## Request 1
How would you put this sentence from the awk scripts into Spanish: "Print columns 1 and 2 as well as a third column which is the ratio of the numbers in columns 1 and 2."
## Request 2
Rewrite the awk scripts starting with "Print Arguments" and going on through "< ARGC; i++)", swapping in "arguments.sh" wherever "logical.sh" appears.
## Request 3
Can you continue the awk scripts from the point where they stop?

Derive number of records in a file

###
### recnt.sh
###
### Usage:
###    recnt.sh filename
###
### Derive number of fields in a file
###

xfile=$1

awk 'BEGIN {
    print
    print "Number of records"
    print
}
{
    print $2, $1
}
END {
    print
    print "Number of records: "  NR
}' $xfile

 


Derive ratios between columns

###
### ratio.sh
###
### Usage:
###
###    ratio.sh filename
###
### filename has 2 columns of numbers. 
### Print columns 1 and 2 as well as a  
### third column which is the ratio of 
### the numbers in columns 1 and 2. 
###

xfile=$1 

awk '$1 < $2 {
    print $0, $1/$2
}' $xfile 

 


If pattern does not match

###
### notmatch.sh
###
### Usage:
###
###    notmatch.sh filename
###
###
file=$1

awk '$0 !~ /a href/ {
        print $0
    }' $file

 


Print hyperlinks in an html file

###
### htmlpattern.sh
###
### Usage:
###
###    htmlpattern.sh filename.html
###
### Print hyperlinks in a file
###
file=$1

awk 'BEGIN {
        RS="<"
        FS=">"
    } $1 ~ /a href/ {
        print "Found " $1
    }' $file

 


Increment

###
### relational.sh
###
### Usage:
###
###    relational.sh filename
###
###
file=$1

awk '$0 ~ /a href/ {
        num++
        xyz += num
        print $num ", " $xyz
    }' $file

 


Logical

###
### logical.sh
###
### Usage:
###
###    logical.sh /etc/passwd
###
###  If the third field is both greater than or equal to 100
###  and less than 200, print the record
###
file=$1

awk 'BEGIN { 
         FS=":" 
     }
     $3 >= 100 && $3 < 200 {
         print $0
     }' $file

 


Print Arguments

###
### logical.sh
###
### Usage:
###
###    logical.sh /etc/passwd
###
###  If the third field is both greater than or equal to 100
###  and less than 200, print the record
###
awk 'BEGIN {
     for (i = 1; i < ARGC; i++)
        printf "%s ", ARGV[i]
        printf "\n"
     }' $*

 


Variables

###
### variables.sh
###
### Usage:
###
###    variables.sh filename keyword1 keyword2
###
### Print value of various variables
###

awk -v key1=$2 -v key2=$3 ' 

     $0 ~ /key phrase/ {

     printf "\n\n---------------------------------------------\n\n"

     printf "Current input record: 			\n\n\t\"%s\"", $0

     printf "\n\n"

Entries for finding displayed items:

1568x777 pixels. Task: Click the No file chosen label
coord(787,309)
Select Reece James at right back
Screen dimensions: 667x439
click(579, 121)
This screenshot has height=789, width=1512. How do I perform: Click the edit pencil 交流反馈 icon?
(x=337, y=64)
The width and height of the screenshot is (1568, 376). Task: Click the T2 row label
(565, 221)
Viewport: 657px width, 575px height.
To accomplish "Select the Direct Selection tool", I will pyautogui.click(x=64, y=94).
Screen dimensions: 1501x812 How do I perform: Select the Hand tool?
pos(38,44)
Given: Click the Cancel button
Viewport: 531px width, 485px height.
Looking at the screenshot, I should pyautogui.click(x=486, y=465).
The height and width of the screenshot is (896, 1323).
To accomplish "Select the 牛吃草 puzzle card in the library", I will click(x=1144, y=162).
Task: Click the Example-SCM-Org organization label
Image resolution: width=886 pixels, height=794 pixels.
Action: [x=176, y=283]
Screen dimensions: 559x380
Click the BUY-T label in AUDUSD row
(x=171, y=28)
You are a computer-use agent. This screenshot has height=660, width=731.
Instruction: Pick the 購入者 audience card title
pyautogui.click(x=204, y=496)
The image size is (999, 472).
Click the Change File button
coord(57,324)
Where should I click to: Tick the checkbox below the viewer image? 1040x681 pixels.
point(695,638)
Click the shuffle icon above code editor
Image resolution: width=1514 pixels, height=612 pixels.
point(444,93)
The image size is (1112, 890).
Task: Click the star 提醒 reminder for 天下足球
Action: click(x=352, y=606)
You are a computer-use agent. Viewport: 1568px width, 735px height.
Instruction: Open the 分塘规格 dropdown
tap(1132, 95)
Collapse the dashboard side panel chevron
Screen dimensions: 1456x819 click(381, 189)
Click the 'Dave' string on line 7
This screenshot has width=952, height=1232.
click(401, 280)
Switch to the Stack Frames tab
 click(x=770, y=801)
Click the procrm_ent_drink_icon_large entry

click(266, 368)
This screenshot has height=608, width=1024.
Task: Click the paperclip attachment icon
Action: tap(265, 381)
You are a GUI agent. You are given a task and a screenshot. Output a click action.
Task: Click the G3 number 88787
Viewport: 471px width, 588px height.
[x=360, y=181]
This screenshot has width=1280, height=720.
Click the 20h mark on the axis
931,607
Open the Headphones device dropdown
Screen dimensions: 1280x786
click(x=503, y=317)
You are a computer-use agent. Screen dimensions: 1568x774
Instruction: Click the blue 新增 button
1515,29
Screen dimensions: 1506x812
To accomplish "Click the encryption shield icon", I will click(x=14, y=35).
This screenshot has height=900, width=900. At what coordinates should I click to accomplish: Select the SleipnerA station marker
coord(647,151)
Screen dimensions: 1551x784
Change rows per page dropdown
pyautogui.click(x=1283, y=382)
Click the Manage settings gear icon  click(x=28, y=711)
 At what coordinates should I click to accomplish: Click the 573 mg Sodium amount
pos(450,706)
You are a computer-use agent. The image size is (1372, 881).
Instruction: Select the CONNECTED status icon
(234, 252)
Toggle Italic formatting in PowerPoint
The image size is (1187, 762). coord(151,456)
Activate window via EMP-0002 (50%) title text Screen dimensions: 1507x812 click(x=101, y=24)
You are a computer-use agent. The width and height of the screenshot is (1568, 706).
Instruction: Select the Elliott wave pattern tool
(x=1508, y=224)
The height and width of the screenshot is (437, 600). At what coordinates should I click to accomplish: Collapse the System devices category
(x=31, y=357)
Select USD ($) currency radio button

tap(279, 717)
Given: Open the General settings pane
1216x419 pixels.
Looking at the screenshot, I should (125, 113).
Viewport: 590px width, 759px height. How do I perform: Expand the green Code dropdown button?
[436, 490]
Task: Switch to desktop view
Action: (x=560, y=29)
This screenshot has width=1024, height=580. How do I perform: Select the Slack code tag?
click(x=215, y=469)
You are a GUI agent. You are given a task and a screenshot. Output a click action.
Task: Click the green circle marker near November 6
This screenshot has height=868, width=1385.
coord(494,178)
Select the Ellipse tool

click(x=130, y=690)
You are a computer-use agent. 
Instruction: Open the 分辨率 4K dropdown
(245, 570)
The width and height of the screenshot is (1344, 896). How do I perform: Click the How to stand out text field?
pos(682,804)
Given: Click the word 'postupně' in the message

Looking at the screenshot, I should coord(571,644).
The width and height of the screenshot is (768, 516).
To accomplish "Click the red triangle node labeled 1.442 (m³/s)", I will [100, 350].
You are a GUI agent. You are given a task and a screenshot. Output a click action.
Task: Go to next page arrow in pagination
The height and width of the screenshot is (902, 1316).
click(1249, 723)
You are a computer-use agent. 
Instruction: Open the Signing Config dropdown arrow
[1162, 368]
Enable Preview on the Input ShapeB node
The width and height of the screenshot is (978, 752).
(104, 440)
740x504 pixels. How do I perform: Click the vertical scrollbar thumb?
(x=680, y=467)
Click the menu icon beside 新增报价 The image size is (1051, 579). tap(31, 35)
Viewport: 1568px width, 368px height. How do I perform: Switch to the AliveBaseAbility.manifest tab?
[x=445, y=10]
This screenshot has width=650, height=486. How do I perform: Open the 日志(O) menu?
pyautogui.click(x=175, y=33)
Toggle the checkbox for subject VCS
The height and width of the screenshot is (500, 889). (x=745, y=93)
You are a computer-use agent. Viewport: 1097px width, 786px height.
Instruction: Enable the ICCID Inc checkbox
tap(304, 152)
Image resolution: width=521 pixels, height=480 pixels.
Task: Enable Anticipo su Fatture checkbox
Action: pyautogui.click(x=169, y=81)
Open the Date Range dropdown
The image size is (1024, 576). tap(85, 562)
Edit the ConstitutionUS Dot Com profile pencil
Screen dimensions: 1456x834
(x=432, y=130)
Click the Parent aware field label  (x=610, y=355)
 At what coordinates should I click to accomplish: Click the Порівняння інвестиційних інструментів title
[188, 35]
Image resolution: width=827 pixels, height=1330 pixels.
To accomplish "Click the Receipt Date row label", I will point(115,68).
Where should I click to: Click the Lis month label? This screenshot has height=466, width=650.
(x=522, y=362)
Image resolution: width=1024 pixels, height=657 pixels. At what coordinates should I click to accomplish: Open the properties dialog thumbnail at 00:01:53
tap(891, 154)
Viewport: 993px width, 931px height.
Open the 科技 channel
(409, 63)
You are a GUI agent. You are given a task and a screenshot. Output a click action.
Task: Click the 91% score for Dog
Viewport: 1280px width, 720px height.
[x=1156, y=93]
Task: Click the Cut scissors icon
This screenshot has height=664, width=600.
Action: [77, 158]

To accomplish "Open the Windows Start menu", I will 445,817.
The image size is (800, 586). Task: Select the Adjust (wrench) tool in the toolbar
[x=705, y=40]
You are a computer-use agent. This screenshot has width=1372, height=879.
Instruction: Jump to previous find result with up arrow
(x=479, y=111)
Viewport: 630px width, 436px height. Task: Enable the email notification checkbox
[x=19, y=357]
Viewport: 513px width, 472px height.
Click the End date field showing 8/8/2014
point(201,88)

## Response 1
Imprime las columnas 1 y 2, así como una tercera columna que es la razón entre los números de las columnas 1 y 2.

## Response 2
Print Arguments

###
### arguments.sh
###
### Usage:
###
###    arguments.sh /etc/passwd
###
###  If the third field is both greater than or equal to 100
###  and less than 200, print the record
###
awk 'BEGIN {
     for (i = 1; i < ARGC; i++)

## Response 3
     print "Key phrase: " key1 ", " key2 

     printf "\n\nRecords read so far (NR):			\t\t\"%s\"", 	NR
     printf "\nFields in the current record (NF):		\t\t\"%s\"", 	NF
     printf "\nValue of 1st field ($1):				\t\"%s\"", 	$1
     printf "\nValue of 2nd field ($2):				\t\"%s\"", 	$2
     printf "\nOutput field separator (OF):			\t\t\"%s\"", 	OF
     printf "\nOutput record separator (OR):			\t\t\"%s\"", 	OR
     printf "\nFilename of current input file (FILENAME):	\t\t\"%s\"", 	FILENAME
     printf "\nPrint format for floating point (OFMT):		\t\t\"%s\"", 	OFMT
     printf "\nNumber of command-line arguments (ARGC):		\t\"%s\"", 	ARGC
     printf "\nFirst command-line argument (ARGV[1]):		\t\t\"%s\"", 	ARGV[1]
     printf "\nRecord number in current file (FNR):		\t\t\"%s\"", 	FNR
     printf "\nLength of string matched (RLENGTH):		\t\t\"%s\"", 	RLENGTH
     printf "\nStart of string matched (RSTART):		\t\t\"%s\"", 	RSTART
     printf "\nSubscript separator (SUBSEP):			\t\t\"%s\"", 	SUBSEP
     printf "\nHOME Env Variable (ENVIRON[\"HOME\"]): 		\t\t\"%s\"", 	ENVIRON["HOME"]
     printf "\nHOSTNAME Env Variable (ENVIRON[\"HOSTNAME\"]):	\t\t\"%s\"", 	ENVIRON["HOSTNAME"]
     printf "\nInput field separator (FS):			\t\t\"%s\"", 	FS
     printf "\nInput record separator (RS):			\t\t\"%s\"", 	RS

     printf "\n\n"

}' $1


 


Built-in variables

NR Number of records read so far
NF Number of fields in the current record
FS Input field separator. Default is whitespace
RS Input record separator. Default is newline
$0 Current input record
$n Value of nth field of current input record
$1 Value of 1st field of current input record
$2 Value of 2nd field of current input record
OF Output field separator. Default is a space.
OR Output record separator. Default is a newline.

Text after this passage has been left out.